Выбрать главу

Как ранее незнакомые люди, оказавшиеся по необходимости, желанию или случайно в одно время в одном месте, становятся реальной психологической общностью, где ценят и любят друг друга, умеют работать вместе и гордятся принадлежностью к целому? Благодаря чему это происходит? В чем выражается? Долго ли длится? Это, если кратко, предмет моего научного интереса в те неблизкие годы. Откуда он вырос? Возможно, из поэмы «Владимир Ильич Ленин» В. В. Маяковского, любимого поэта пионерского детства, которую знал наизусть и с выражением декламировал родителям. Напомню несколько строф:

Слова у нас до важного самого в привычку входят, ветшают, как платье. Хочу сиять заставить заново величественнейшее слово «Партия». Единица! — Кому она нужна?! Голос единицы тоньше писка. Кто ее услышит? - Разве жена! И то если не на базаре, а близко. Партия - это единый ураган, из голосов спрессованный тихих и тонких, от него лопаются укрепления врага, как в канонаду от пушек перепонки. Плохо человеку, когда он один. Горе одному, один не воин — каждый дюжий ему господин, и даже слабые, если двое. А если в партию сгрудились малые — сдайся, враг, замри и ляг. Партия — рука миллионопалая, сжатая в один громящий кулак. Единица — вздор, единица — ноль, Один — даже если очень важный — не поднимет простое пятивершковое бревно, тем более дом пятиэтажный. Партия — это миллионов плечи, друг к другу прижатые туго. Партией стройки в небо взмечем, держа и вздымая друг друга.

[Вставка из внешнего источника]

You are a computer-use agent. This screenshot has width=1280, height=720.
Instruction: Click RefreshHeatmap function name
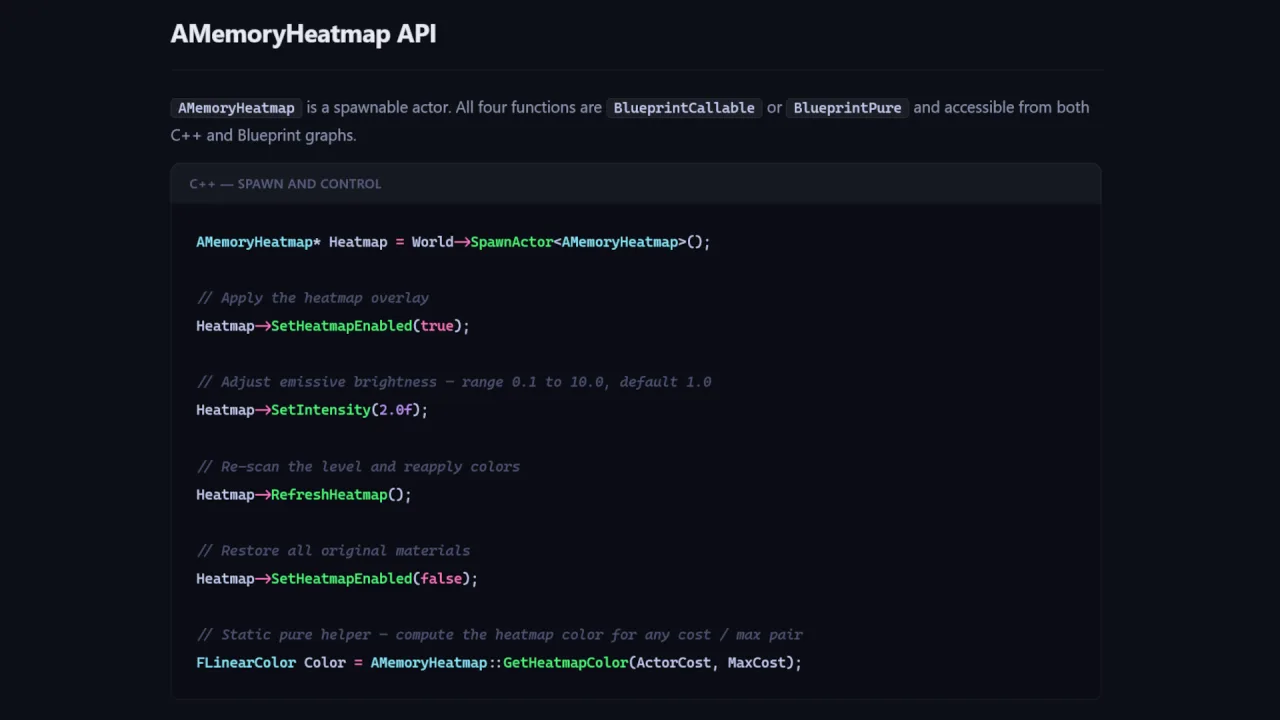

Чеканный ритм завораживал, как звук тамтама, а на словах «я счастлив, что я этой силы частица, что общие даже слезы из глаз», кажется, всхлипывал. Не будем обсуждать художественные и прогностические достоинства реакции поэта на смерть творца советской власти. Речь о другом. «Откуда у хлопца испанская грусть?» — спросил М. Светлов в знаменитой «Гренаде» за 10 лет до испанских подвигов советских военных. Вот и мне теперешнему интересно: откуда у мальчишки с не самой «праведной» родословной — ее не замалчивали — сугубо большевистская убежденность в солидарности и единстве обездоленных как залоге всеобщего счастья? Второклассником, поступая в театральную студию львовского Дворца пионеров, прочел отрывок цитированной поэмы, начиная с «если бы выставить в музее плачущего большевика...». Руководивший тогда студией ныне знаменитый театральный режиссер удивленно поднял бровь, но принял.

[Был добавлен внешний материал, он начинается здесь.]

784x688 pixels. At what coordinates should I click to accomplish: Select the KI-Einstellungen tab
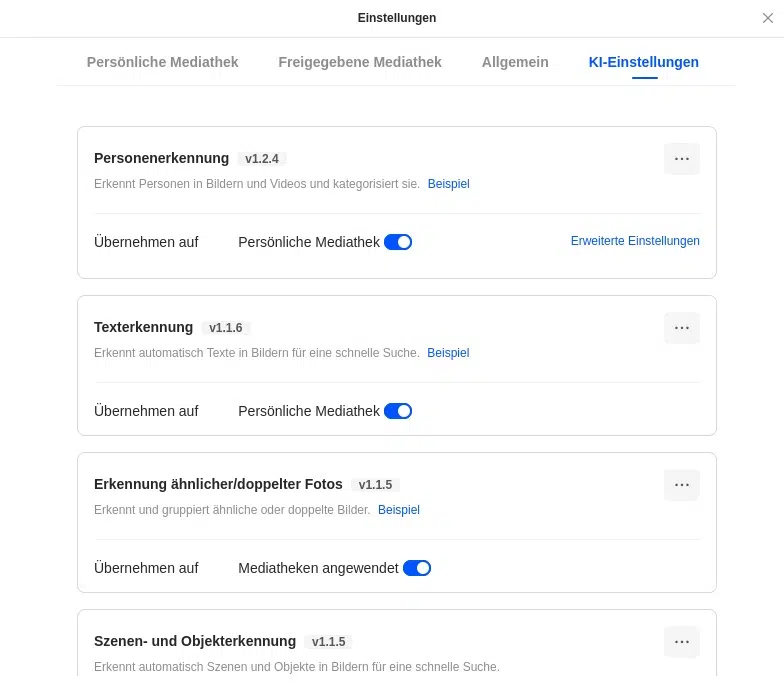click(644, 62)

Не уверен, что понимал лозунг «Пролетарии всех стран, соединяйтесь!», размещенный на гербе СССР. Он ассоциировался со сценой штурма Зимнего дворца в фильме С. М. Эйзенштейна «Октябрь». Уверен — не понимал доводов Н. С. Хрущева о «новой исторической общности», прозвучавших на XXII съезде КПСС в 1961 г. Но хорошо помню общешкольное ликование 12 апреля того же года. Помню радостное возбуждение в праздничной толчее на майской демонстрации. Восторг, когда наш 3 «А» собрал больше всех макулатуры. Помню, как хором обещали «горячо любить свою Родину. Жить, учиться и бороться, как завещал великий Ленин, как учит Коммунистическая партия». В пионеры нас принимали торжественно, в большом красивом зале музея вождя. Помню ночной костер в пионерском лагере. Походы в театр всем классом. Совместную работу в школьном музее Холма славы, где захоронены воины, павшие в боях за Львов. Помню поездку в Ленинград с активом исторического кружка. Можно продолжить, но ответ на светловский вопрос, думаю, ясен. Основой детской веры в коллектив послужил образ жизни советского ребенка в 50-е — начале 60-х гг., а патетические примеры из официально героизированного исторического прошлого концентрировались либо на революционном братстве борцов со старым режимом, либо на коллективном энтузиазме созидателей и защитников нового. Беспрецедентные тиражи многочисленных изданий романа Н. А. Островского «Как закалялась сталь» (1934) обусловлены не только обязательностью его изучения в школе, но и исключительной популярностью у нескольких поколений читателей.